LONDRES - Professor de Direito da Universidade de Durham, Alan Greene, pesquisador especializado na área de contraterrorismo, acredita que reforçar as leis de segurança não é suficiente para impedir ações de extremistas como os de Londres e Manchester. Ele ressalta a importância da construção de relações de confiança entre a polícia e comunidades islâmicas no Reino Unido.
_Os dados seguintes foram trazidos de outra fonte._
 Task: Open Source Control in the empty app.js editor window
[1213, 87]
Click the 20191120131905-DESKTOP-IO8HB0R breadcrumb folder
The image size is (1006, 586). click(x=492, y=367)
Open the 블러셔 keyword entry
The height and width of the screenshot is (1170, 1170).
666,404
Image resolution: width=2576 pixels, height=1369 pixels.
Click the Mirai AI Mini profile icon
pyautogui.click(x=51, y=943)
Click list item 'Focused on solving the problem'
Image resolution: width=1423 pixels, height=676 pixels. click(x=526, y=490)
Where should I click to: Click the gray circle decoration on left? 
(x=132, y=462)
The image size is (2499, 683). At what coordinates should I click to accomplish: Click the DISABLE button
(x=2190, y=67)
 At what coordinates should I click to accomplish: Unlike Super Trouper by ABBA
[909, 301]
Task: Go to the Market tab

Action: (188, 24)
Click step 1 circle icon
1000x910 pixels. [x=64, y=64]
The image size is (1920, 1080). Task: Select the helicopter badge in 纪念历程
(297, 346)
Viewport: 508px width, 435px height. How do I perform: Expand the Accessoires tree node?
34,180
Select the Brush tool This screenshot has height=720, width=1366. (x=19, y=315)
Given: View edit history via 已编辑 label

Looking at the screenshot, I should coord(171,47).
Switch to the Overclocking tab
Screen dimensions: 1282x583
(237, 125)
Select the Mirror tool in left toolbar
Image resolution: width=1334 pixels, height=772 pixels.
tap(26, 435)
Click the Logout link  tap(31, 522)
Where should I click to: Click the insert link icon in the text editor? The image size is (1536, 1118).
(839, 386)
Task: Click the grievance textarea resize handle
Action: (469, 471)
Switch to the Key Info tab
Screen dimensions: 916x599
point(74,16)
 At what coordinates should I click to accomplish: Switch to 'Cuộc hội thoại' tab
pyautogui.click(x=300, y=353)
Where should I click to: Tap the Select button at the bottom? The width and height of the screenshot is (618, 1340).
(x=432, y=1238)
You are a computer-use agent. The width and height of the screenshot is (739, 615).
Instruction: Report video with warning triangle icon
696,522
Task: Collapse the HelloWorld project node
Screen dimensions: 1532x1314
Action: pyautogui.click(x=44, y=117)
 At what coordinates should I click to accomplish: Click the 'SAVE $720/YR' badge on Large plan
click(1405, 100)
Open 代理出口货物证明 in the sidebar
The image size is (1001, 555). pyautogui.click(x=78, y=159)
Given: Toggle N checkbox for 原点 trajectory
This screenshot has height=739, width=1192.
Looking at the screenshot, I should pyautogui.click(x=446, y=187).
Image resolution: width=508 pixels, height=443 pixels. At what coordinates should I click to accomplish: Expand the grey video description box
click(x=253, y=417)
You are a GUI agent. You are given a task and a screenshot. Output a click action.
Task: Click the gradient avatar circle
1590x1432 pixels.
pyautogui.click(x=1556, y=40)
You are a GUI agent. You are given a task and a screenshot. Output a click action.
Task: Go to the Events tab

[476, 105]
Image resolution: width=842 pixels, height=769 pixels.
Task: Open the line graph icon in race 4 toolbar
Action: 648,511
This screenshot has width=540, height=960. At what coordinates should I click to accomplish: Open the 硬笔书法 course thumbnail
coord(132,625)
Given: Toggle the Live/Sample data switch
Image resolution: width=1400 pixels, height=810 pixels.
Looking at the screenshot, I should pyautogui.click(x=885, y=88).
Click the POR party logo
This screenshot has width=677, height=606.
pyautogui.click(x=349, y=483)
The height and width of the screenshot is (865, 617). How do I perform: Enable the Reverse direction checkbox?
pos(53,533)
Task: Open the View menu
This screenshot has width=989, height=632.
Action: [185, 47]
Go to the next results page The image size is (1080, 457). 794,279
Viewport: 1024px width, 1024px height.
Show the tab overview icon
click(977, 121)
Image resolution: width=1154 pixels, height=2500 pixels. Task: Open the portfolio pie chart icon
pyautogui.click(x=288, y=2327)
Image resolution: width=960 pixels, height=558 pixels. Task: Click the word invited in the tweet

Até agora não há provas de que os terroristas de Manchester e de Londres tenham sido radicalizados pela internet ou tenham usado aplicativos criptografados. Por isso seria prematuro dizer que esses poderes reforçados são necessários. O Reino Unido já tem uma das redes de segurança antiterrorista mais poderosas e intrusivas do mundo. A Lei de Poderes Investigativos, aprovada em novembro, dá aos órgãos de segurança poderes substanciais para interceptar comunicações. Sabemos que indivíduos envolvidos no ataque de Londres foram reportados à polícia pela comunidade local. No entanto, por algum motivo, não foram tomadas providências. Isso sugere que o policiamento off-line e as boas relações com a comunidade são primordiais para enfrentar o terrorismo.
A polícia foi informada de suspeitas em relação a alguns dos atacantes, mas não foram tomadas medidas para vigiá-los. Isso pode ter acontecido por falta de recursos. O Prevent, o principal programa antiterrorismo do Reino Unido, pode demandar muitos recursos, pois é necessário tempo para construir uma relação de confiança entre comunidades e a polícia e entre oficiais e indivíduos sob liberdade condicional. Quando esta relação de confiança não é estabelecida, o Prevent pode despertar suspeita de certos setores das comunidades e acaba sendo contraproducente.
O atacante de Westminster (Khalid Masood) era conhecido da polícia por ofensas não terroristas cometidas no início dos anos 2000. Era uma “figura periférica”. O de Manchester (Salman Abedi) era conhecido de forma superficial. Além disso, acreditam que agiu sozinho. Dado o método do ataque, uma bomba, isso é surpreendente. Também sabe-se que uma pessoa informou a polícia sobre Khuram Shazad Butt, um dos atacantes do Borough Market, através da linha direta para denúncias. No entanto, novamente, não houve acompanhamento. Com relação aos ataques de Westminster e Borough Market, é compreensível que os planos não tenham sido detectados por não usarem alta tecnologia.
Por outro lado, se a polícia não tem recursos, é inevitável que priorize algumas investigações. Pode ter sido o caso dos três ataques deste ano. Mais recursos policiais certamente poderiam ajudar a melhorar as relações comunitárias. No entanto, depende de como esses recursos são gastos. Se são usados para dar aos agentes o poder necessário para construir relações de confiança com as comunidades em que trabalham e, principalmente, com os indivíduos com os quais lidam, então podem ser úteis. Mas se recursos são canalizados para mais medidas de segurança, isso poderia fazer mais mal do que bem. Por exemplo, em Birmingham verbas foram usadas para instalar uma rede de câmeras nas áreas muçulmanas. Foi contra-produtivo e prejudicou as relações entre a polícia e a comunidade.
O artigo 23 da Lei de Combate ao Terrorismo de 2006 aumentou a detenção preventiva de suspeitos de 14 para 28 dias após uma tentativa fracassada do governo de aprovar 90 dias de prisão preventiva. O período de 28 dias foi revisto pelo Parlamento e, em 2011, foi revertido para 14 dias, que continua sendo um tempo mais longo do que em qualquer outra democracia comparável. Nos EUA, por exemplo, são apenas dois dias. Além disso, é difícil entender como mais tempo de prisão preventiva teria impedido esses atentados já que os atacantes não eram alvo de intensa investigação policial. Muitas dessas medidas em discussão parecem ser simbólicas para mostrar que o governo está tentando fazer alguma coisa, seja essa coisa útil ou não.